A (New) Case for Giving
As we put this issue to bed, as we say, President Bush’s prime-time address to the nation resonates, still about 14 hours fresh. He implored us all to support the ultimate earmark: $700 billion to bail out the financial system. Skeptics of this plan, many within his own party, questioned the details, leaving the rest of us to so much punditry and precious little expertise. (I’d have suggested locking Michael Bloomberg, Warren Buffett, Steve Forbes — maybe even Palm Springs’ Harold Meyerman — into a room and telling them to solve and oversee the execution of a plan that would pay back any bailout with interest that we could invest in a program to renegotiate at-risk mortgages and avert expensive foreclosures.)

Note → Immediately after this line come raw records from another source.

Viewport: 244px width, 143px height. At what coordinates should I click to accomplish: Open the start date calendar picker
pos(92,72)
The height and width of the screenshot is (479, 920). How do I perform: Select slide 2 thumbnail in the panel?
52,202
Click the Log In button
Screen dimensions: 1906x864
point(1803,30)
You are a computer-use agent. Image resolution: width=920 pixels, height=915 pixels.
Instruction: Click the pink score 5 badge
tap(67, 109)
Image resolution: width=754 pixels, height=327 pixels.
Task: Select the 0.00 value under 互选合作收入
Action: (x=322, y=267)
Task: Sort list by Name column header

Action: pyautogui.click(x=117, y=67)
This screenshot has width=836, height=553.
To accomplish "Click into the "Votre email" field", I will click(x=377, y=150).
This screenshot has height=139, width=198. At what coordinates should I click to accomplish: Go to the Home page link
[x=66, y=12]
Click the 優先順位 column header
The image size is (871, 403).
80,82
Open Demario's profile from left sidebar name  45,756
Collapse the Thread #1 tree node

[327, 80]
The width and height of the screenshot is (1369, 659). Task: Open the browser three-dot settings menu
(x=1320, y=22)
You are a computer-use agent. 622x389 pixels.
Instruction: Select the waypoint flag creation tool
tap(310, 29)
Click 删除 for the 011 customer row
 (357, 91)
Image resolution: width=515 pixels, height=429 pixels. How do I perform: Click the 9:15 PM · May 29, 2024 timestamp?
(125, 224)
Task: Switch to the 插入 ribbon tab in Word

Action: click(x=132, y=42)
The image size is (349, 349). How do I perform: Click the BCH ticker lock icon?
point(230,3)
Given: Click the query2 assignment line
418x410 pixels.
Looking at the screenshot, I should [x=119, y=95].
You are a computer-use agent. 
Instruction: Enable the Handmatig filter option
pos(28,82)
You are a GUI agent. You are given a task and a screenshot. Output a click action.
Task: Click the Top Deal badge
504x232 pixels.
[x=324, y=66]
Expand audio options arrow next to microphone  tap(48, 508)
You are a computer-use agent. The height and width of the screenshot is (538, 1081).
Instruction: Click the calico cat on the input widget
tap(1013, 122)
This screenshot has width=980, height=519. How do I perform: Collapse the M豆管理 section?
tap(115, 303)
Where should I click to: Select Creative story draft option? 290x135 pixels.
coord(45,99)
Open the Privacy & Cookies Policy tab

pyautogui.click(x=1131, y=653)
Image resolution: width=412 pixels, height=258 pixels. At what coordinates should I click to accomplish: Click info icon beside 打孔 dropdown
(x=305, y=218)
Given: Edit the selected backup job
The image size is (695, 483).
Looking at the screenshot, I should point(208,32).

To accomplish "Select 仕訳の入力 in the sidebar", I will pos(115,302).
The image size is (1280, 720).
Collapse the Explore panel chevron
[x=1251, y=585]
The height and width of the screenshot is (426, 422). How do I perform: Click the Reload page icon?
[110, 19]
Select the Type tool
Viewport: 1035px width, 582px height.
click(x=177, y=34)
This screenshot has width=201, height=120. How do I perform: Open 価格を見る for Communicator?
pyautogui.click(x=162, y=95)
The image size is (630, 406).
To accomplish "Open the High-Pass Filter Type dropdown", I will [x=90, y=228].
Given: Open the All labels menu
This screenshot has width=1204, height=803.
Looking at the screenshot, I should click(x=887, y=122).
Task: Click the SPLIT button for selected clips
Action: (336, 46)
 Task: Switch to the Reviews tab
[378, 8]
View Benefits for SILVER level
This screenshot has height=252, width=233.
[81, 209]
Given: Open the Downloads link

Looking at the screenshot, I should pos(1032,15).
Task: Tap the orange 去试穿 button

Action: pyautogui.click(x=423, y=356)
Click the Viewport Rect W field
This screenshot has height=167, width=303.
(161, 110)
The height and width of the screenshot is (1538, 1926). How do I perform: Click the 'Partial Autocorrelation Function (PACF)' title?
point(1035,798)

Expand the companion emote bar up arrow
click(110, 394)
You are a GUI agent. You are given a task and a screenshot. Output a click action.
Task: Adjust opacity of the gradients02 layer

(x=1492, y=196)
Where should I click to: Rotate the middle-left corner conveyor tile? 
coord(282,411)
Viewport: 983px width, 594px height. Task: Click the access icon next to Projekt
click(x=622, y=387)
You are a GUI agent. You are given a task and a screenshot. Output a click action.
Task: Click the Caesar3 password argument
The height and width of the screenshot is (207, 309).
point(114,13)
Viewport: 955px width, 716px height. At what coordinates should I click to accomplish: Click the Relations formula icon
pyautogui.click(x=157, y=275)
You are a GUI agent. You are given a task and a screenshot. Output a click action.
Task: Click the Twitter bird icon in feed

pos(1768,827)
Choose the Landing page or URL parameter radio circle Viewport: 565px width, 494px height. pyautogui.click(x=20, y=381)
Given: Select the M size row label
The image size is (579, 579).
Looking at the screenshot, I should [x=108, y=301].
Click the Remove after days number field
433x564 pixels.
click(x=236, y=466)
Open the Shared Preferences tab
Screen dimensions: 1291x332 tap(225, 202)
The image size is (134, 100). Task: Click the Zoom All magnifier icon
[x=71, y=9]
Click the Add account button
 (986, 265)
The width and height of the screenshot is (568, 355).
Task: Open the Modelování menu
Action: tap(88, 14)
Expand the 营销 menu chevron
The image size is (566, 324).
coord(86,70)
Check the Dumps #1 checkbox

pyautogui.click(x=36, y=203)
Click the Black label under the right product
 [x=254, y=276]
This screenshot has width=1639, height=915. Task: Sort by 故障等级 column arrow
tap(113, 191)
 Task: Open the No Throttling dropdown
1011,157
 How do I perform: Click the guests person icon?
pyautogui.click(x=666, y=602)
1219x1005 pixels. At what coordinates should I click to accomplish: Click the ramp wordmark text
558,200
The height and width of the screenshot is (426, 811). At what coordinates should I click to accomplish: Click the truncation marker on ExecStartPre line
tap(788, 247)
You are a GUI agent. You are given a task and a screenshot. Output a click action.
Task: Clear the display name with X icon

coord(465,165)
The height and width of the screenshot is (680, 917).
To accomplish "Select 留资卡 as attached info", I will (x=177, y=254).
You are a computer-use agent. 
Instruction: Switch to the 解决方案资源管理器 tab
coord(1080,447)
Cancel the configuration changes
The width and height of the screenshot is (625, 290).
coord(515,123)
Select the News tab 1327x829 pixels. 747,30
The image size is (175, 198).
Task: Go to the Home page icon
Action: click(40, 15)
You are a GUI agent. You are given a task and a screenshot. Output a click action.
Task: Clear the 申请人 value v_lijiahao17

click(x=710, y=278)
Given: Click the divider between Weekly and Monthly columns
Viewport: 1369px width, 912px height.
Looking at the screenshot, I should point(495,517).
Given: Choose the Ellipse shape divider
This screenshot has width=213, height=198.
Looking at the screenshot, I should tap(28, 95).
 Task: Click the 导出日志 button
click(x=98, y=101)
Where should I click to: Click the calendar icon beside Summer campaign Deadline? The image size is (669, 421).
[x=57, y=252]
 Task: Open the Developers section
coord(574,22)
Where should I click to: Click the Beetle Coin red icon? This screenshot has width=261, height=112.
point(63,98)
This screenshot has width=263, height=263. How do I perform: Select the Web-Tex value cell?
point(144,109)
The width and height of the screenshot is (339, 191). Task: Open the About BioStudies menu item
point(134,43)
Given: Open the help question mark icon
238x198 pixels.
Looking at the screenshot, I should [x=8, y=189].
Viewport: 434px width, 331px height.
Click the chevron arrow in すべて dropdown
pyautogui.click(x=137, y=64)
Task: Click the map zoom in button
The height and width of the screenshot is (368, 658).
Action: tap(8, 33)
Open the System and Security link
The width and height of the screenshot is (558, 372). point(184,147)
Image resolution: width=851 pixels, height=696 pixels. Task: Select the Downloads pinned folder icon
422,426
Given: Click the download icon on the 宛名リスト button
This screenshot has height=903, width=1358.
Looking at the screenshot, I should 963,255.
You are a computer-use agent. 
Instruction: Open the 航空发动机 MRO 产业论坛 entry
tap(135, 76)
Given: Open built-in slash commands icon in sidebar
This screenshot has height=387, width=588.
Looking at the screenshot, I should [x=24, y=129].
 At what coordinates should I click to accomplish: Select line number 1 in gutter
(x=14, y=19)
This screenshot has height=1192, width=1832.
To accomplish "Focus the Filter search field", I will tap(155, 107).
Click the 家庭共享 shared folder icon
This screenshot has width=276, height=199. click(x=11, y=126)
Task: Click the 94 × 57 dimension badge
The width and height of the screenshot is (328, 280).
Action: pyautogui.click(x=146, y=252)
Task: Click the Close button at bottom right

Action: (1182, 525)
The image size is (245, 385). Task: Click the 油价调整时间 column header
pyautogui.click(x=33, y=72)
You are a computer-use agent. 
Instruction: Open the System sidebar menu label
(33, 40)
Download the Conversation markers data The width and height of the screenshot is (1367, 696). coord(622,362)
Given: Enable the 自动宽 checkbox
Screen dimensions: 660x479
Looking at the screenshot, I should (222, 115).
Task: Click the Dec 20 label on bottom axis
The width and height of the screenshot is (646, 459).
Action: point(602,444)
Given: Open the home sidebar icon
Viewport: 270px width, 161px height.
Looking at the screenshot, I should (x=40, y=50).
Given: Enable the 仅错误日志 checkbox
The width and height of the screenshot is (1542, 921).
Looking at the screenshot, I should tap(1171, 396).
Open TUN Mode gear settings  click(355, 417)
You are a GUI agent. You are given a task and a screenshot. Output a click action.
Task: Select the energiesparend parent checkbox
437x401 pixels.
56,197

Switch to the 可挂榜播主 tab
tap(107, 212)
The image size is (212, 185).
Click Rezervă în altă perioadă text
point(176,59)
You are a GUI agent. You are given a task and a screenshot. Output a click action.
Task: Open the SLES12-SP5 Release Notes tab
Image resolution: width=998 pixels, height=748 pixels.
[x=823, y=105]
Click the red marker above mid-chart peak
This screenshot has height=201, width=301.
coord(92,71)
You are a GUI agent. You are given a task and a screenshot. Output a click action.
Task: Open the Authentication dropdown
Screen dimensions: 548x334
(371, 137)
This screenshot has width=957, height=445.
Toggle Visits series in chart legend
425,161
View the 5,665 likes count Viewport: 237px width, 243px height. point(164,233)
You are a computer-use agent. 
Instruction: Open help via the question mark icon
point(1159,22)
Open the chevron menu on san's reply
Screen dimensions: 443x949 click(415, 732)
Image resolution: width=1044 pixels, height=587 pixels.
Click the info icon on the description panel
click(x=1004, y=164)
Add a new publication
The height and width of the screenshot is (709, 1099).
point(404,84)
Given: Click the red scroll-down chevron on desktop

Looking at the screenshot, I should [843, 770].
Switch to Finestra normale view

Meanwhile, we have this edition of Palm Springs Life that includes our popular Charity Register & Social Datebook — a reminder that causes greater than ourselves need our support more than ever. As you know, giving dips when organizations tend to serve greater numbers of people needing their services.
In a recent Washington Times story, Patrick Rooney, director of research at the Center on Philanthropy at Indiana University, said a typical recession causes charitable giving to drop between 1 and 3 percent, adding that charities that have diversified sources of funding tend to fare better than those who raise the bulk of funding from one source.
But this, as the president said, is no typical situation; his administration contends that it’s a crisis too big for the market to fix on its own. And that’s why charitable giving should rank high in your own budget this year.
“Desert organizations feel the slower pace of giving,” reports Palm Springs Life wealth writer Ellen Paris. In this month’s column, “Giving in Tight Times," she gleans the experiences and advice from financial and philanthropic personalities in the desert.
Also this month, our In Store column, “Gifts that Give," by Sarah Reiss, encourages us all to consider gifts that bring joy not only to the recipient, but also to organizations in need.
So many of the desert’s most spectacular events benefit important charities. In our 10th annual Charity Register, we present the organizations (and their events) that will help find cures, ease suffering, improve quality of life, and educate and enlighten as many people as possible.